• [TASK] Comb through the entries for "label" and pull out each line that holds it.
[EXERCISE MATERIALS — start]
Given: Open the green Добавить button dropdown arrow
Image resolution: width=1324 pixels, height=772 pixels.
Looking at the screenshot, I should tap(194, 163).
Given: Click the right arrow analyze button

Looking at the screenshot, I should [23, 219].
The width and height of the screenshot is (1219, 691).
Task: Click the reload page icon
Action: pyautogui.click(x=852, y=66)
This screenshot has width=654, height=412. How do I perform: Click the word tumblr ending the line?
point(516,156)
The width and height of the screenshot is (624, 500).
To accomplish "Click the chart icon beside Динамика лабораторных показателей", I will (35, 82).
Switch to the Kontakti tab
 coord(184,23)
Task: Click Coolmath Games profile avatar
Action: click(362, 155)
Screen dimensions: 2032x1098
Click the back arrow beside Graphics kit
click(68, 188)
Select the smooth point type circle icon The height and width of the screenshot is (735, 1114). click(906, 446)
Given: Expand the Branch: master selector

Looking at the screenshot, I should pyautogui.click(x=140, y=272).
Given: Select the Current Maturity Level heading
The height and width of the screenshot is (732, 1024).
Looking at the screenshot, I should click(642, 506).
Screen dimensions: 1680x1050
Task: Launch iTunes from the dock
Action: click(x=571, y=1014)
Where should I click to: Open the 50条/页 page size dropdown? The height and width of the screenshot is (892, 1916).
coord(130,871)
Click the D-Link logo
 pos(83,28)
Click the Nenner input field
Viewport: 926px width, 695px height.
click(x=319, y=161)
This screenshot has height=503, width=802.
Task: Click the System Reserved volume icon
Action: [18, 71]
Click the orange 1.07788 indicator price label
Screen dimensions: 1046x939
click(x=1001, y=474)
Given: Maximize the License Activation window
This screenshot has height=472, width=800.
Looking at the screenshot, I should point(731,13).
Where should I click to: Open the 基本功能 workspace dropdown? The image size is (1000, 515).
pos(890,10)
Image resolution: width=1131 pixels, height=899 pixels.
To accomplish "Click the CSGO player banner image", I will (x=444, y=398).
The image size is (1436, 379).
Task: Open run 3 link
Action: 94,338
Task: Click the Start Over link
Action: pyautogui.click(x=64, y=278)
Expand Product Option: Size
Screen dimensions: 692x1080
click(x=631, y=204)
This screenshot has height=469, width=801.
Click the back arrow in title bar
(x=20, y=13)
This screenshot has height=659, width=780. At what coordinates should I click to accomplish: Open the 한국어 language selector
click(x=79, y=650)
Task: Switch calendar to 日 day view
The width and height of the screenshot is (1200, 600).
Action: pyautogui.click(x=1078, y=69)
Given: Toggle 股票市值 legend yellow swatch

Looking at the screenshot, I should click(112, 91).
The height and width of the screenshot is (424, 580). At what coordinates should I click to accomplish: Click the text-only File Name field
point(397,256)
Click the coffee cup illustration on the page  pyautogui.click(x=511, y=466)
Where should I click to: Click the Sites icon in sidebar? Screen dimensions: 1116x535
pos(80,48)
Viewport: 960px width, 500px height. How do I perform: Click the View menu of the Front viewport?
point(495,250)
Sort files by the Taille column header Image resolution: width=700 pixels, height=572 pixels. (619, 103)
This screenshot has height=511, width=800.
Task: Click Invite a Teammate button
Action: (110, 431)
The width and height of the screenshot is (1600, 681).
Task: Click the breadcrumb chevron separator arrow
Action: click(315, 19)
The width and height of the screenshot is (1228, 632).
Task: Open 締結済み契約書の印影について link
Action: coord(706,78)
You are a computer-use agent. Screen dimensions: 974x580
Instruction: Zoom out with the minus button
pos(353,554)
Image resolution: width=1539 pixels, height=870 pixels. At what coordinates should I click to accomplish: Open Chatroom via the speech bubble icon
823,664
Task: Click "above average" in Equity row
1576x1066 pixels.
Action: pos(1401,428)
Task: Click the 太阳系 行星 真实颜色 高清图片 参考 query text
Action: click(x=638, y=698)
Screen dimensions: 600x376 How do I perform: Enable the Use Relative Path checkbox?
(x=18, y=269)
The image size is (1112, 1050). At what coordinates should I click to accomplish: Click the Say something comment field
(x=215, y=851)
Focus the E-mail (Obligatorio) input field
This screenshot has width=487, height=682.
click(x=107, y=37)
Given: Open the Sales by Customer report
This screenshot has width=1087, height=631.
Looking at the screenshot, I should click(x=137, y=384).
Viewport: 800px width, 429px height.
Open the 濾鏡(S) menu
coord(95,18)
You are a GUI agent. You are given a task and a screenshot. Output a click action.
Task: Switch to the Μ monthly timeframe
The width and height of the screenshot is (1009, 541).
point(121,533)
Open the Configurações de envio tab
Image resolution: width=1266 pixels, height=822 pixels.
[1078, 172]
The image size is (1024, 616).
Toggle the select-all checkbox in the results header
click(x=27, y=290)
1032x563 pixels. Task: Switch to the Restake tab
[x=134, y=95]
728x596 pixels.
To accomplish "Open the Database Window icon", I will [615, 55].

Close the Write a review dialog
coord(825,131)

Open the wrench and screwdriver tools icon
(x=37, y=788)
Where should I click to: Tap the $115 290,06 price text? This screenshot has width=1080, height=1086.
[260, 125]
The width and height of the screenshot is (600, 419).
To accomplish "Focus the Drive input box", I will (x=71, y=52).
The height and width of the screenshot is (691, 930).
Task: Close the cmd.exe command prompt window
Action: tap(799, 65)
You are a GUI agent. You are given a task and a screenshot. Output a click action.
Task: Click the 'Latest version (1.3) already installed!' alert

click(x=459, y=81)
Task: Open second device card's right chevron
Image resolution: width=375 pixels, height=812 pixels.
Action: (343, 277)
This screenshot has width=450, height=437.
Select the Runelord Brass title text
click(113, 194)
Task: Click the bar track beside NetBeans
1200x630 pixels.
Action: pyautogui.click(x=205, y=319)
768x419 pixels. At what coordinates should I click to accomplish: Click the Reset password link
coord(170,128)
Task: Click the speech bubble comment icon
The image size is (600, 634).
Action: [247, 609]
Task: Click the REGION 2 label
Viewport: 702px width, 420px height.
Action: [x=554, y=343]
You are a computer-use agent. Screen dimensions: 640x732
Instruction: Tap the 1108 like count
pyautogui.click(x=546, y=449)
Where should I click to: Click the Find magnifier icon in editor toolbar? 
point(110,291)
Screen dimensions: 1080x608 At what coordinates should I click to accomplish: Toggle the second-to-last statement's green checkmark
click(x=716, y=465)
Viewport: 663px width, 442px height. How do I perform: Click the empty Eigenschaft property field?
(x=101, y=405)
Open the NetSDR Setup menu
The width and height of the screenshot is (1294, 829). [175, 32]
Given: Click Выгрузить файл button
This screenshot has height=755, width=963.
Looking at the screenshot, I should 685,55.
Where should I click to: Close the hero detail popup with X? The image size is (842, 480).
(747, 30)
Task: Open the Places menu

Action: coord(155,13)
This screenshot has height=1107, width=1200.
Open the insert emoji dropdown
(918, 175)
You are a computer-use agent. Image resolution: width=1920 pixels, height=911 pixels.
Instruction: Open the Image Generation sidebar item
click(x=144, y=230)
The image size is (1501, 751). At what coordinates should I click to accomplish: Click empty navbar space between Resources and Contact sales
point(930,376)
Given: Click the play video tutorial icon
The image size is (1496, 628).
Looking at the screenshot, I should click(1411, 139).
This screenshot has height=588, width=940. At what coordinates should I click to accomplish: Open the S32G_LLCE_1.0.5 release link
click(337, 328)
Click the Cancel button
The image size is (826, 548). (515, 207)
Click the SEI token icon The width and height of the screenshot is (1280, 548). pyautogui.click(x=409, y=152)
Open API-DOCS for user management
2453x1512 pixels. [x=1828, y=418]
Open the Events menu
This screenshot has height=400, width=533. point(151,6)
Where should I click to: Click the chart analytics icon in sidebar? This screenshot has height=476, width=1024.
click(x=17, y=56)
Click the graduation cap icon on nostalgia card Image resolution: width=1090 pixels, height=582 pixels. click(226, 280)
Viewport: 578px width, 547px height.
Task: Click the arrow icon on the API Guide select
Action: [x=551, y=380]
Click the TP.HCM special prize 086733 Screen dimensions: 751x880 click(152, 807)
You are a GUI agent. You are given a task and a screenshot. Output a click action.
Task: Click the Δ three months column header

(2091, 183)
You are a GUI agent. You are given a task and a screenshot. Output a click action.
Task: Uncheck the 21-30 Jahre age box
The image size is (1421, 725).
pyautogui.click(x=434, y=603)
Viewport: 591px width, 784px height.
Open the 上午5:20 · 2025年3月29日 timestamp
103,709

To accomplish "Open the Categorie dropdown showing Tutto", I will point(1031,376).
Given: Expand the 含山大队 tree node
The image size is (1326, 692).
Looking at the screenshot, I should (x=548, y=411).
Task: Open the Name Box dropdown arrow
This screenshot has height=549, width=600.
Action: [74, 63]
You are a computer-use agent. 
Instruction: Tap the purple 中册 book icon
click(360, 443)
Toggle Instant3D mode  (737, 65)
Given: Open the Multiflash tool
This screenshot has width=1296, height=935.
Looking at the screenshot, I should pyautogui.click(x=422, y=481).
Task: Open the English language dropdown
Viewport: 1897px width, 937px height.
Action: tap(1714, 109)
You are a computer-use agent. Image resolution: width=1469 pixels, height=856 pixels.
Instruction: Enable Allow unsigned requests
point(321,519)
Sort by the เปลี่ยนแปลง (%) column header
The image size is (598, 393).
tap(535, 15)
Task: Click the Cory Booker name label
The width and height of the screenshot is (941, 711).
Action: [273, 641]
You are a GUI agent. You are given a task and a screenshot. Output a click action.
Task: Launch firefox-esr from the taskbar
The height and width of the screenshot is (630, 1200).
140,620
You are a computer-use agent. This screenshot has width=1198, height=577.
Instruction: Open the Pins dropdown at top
[EXERCISE MATERIALS — finish]
• [COMPLETED EXERCISE]
Click the orange 1.07788 indicator price label
Task: Click the REGION 2 label
Task: Click the Cory Booker name label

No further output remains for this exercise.